China International Fund Management (CIFM), a joint venture between JP Morgan Asset Management and Shanghai International Trust & Investment, has become the first Mainland fund manager to obtain the Qualified Domestic Limited Partner (QDLP) qualification for overseas investments.
A CIFM’s spokesperson told Asia Asset Management that the firm has been granted a QDLP quota of US$100 million. Prior to CIFM, foreign institutions, including UBS Global Asset Management, Deutsche Asset & Wealth Management, Nomura Asset Management, EJF Capital and CBRE Global Investors, were reported to have obtained a QDLP qualification earlier this year.
The Shanghai-based QDLP programme allows global asset managers to raise funds from domestic investors to buy overseas alternative assets such as hedge funds and real estate investment trusts (REITs).

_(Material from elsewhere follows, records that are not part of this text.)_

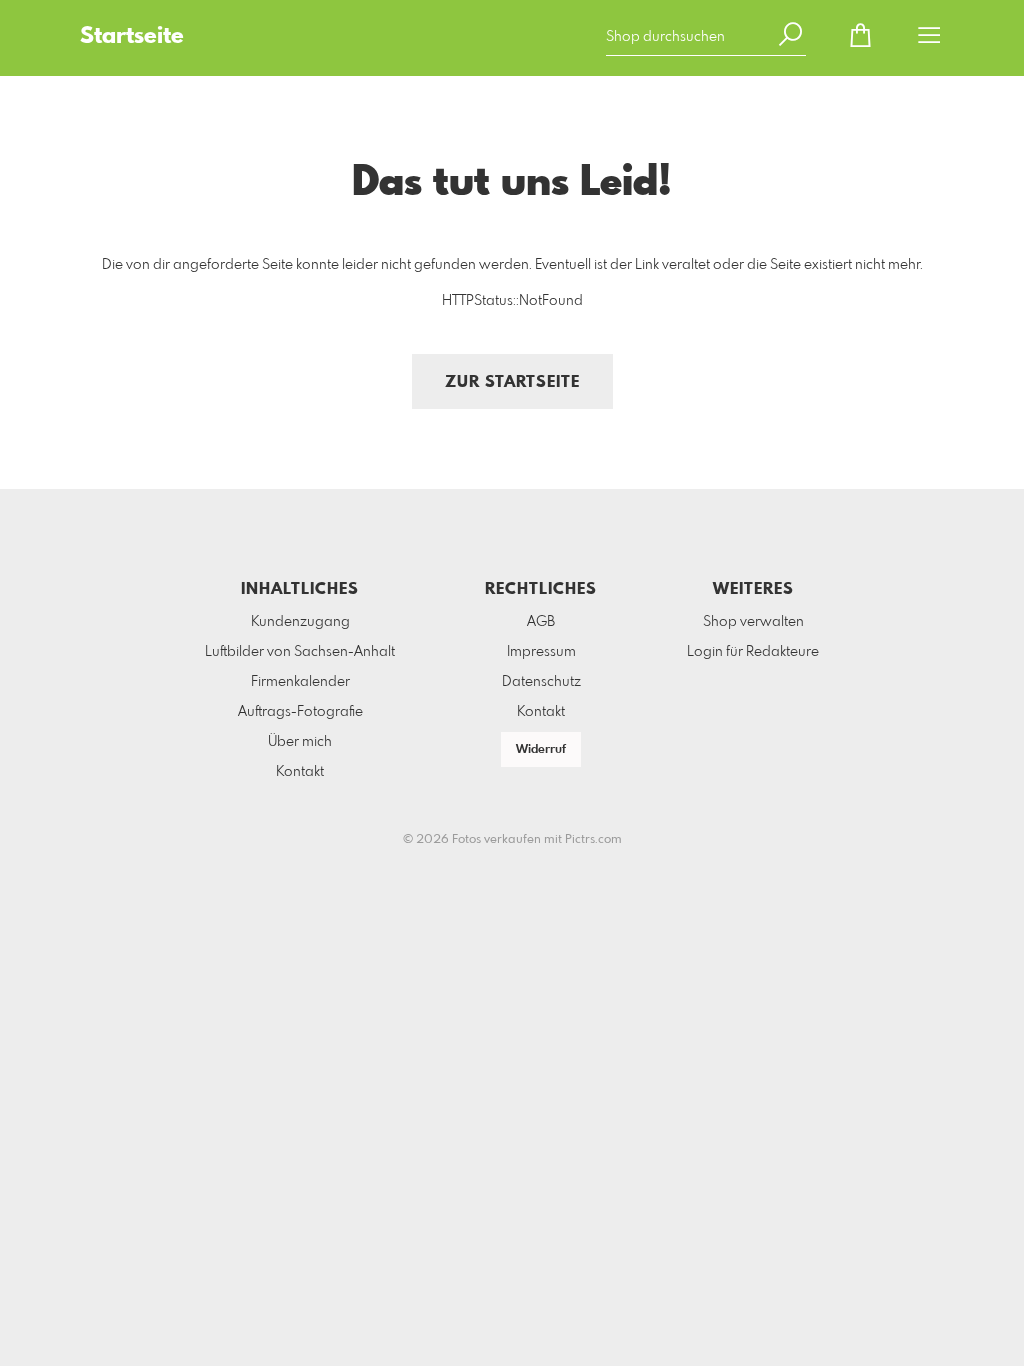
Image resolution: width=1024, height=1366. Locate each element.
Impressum (541, 652)
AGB (541, 622)
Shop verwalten (753, 622)
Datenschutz (541, 682)
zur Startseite (512, 382)
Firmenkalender (300, 682)
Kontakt (300, 772)
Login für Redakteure (753, 652)
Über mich (300, 742)
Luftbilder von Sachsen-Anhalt (300, 652)
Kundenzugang (300, 622)
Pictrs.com (593, 840)
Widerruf (541, 750)
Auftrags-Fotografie (300, 712)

According to CIFM, the firm’s first QDLP product will be geared towards hedge fund investment, which focusses on global asset allocation, via a hedge fund manager.
CIFM expects Mainland investors to enhance their focus towards overseas asset allocation, amid wealth accumulation and a loosening of the country’s financial policies. The Shanghai-based firm also believes that in the current financial climate, fund managers should be working towards providing investors with products that can yield steady returns. The comment comes after wild fluctuations in Mainland markets that prompted investors to become more risk averse.
In the initial phase of the QDLP programme, launched in 2013, only six hedge fund managers, including US-based firms Och-Ziff Capital Management Group and Citadel, and UK-based Man Group, received a quota of $50 million each. Earlier this year, Man Group announced that its QDLP fund had received placements from Chinese institutional investors including ICBC and Citic Trust.